[TEXT SECTION]
Well i dont really get money at all, i always get things bought for me from my boyfriend and family unless i get money for like my birthday/xmas or when my auntie gives me money as a treat.. i usually spend it on makeup and like 2 items of clothing, some skincare and a nice outfit for a night out.  I never buy clothes anymore, i already have so much but because i love fashion i love being in style and up to date etc.  And because MAC has like new LE collections every month i just HAVE to have it [not all of the collection, roughly about a half/quater or colours that would suit me] 
So yeh i guess makeup comes first for me lol

When i get a job ill be buying more clothes and ofcourse MAKEUP!


----------



## darkishstar (Jan 31, 2008)

More money goes into make-up these days.
I really need to update my shoes.. but I'm really happy with the clothing I have so far. I just need to mature it just a little?


----------



## purrtykitty (Jan 31, 2008)

[SHORT EXERCISE A]
Print the stretch of the forum thread from "Well i dont" through "and ofcourse MAKEUP!".

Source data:

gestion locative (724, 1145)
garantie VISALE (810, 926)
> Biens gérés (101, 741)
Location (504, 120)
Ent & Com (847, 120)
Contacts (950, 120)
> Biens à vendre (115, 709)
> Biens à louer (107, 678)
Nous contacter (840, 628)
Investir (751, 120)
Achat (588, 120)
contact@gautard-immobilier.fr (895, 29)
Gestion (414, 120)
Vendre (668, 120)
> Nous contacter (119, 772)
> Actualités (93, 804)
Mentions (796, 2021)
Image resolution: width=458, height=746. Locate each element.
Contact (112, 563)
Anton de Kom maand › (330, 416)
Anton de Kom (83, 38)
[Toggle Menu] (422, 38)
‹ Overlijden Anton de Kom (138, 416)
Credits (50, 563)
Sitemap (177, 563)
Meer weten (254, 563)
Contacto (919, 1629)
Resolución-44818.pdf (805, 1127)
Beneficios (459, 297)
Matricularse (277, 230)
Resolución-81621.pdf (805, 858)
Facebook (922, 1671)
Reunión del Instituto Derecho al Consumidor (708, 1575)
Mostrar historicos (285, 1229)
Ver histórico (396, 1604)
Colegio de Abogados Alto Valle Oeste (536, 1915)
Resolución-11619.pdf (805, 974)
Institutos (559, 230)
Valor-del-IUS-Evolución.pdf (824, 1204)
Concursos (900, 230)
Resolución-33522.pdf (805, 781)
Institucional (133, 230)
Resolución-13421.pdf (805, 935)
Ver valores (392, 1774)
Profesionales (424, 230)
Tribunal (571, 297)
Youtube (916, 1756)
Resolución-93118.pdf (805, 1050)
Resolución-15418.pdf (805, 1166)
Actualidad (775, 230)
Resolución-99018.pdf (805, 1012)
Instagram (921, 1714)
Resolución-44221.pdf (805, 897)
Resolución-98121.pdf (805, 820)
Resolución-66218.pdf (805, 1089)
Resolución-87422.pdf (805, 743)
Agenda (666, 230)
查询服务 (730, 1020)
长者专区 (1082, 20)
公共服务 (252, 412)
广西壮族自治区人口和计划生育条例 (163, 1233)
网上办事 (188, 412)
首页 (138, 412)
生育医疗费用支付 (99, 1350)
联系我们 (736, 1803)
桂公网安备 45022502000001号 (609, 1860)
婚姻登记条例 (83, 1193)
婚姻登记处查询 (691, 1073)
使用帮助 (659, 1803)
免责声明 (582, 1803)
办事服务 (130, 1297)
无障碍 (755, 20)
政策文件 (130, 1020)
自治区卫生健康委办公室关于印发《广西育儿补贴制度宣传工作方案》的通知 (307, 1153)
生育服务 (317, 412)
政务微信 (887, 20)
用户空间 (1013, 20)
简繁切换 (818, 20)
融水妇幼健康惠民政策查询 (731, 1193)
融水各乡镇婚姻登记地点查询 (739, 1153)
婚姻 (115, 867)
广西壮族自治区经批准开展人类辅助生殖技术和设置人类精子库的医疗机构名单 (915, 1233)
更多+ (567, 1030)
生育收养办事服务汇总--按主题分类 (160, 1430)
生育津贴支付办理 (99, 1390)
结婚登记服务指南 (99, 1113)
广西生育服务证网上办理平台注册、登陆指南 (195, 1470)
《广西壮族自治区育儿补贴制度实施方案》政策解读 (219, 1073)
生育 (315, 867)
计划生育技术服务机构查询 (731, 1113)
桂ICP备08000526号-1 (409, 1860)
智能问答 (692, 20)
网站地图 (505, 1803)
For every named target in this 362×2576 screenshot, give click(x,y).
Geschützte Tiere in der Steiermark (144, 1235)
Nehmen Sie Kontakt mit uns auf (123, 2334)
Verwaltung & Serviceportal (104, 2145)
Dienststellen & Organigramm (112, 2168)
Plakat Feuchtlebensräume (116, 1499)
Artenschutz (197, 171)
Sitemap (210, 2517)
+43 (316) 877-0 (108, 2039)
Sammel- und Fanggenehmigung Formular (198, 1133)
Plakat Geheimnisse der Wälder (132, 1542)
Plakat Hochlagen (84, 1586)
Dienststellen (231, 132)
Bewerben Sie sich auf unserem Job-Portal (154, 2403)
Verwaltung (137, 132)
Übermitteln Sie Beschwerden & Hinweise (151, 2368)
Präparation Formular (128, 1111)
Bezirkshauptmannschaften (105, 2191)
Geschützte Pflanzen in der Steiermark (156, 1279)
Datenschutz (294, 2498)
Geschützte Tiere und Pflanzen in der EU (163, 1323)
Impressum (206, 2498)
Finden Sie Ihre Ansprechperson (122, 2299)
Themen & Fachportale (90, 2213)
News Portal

[SHORT EXERCISE B]
Render the stretch of the listing from the line containing "Sitemap (210, 2517)" through the end of the listing as a Markdown table with the columns No. and Entry, skipping blank lines.

[TASK RESPONSE A]
Well i dont really get money at all, i always get things bought for me from my boyfriend and family unless i get money for like my birthday/xmas or when my auntie gives me money as a treat.. i usually spend it on makeup and like 2 items of clothing, some skincare and a nice outfit for a night out.  I never buy clothes anymore, i already have so much but because i love fashion i love being in style and up to date etc.  And because MAC has like new LE collections every month i just HAVE to have it [not all of the collection, roughly about a half/quater or colours that would suit me] 
So yeh i guess makeup comes first for me lol

When i get a job ill be buying more clothes and ofcourse MAKEUP!

[TASK RESPONSE B]
| No. | Entry |
|---|---|
| 1 | Sitemap (210, 2517) |
| 2 | +43 (316) 877-0 (108, 2039) |
| 3 | Sammel- und Fanggenehmigung Formular (198, 1133) |
| 4 | Plakat Geheimnisse der Wälder (132, 1542) |
| 5 | Plakat Hochlagen (84, 1586) |
| 6 | Dienststellen (231, 132) |
| 7 | Bewerben Sie sich auf unserem Job-Portal (154, 2403) |
| 8 | Verwaltung (137, 132) |
| 9 | Übermitteln Sie Beschwerden & Hinweise (151, 2368) |
| 10 | Präparation Formular (128, 1111) |
| 11 | Bezirkshauptmannschaften (105, 2191) |
| 12 | Geschützte Pflanzen in der Steiermark (156, 1279) |
| 13 | Datenschutz (294, 2498) |
| 14 | Geschützte Tiere und Pflanzen in der EU (163, 1323) |
| 15 | Impressum (206, 2498) |
| 16 | Finden Sie Ihre Ansprechperson (122, 2299) |
| 17 | Themen & Fachportale (90, 2213) |
| 18 | News Portal |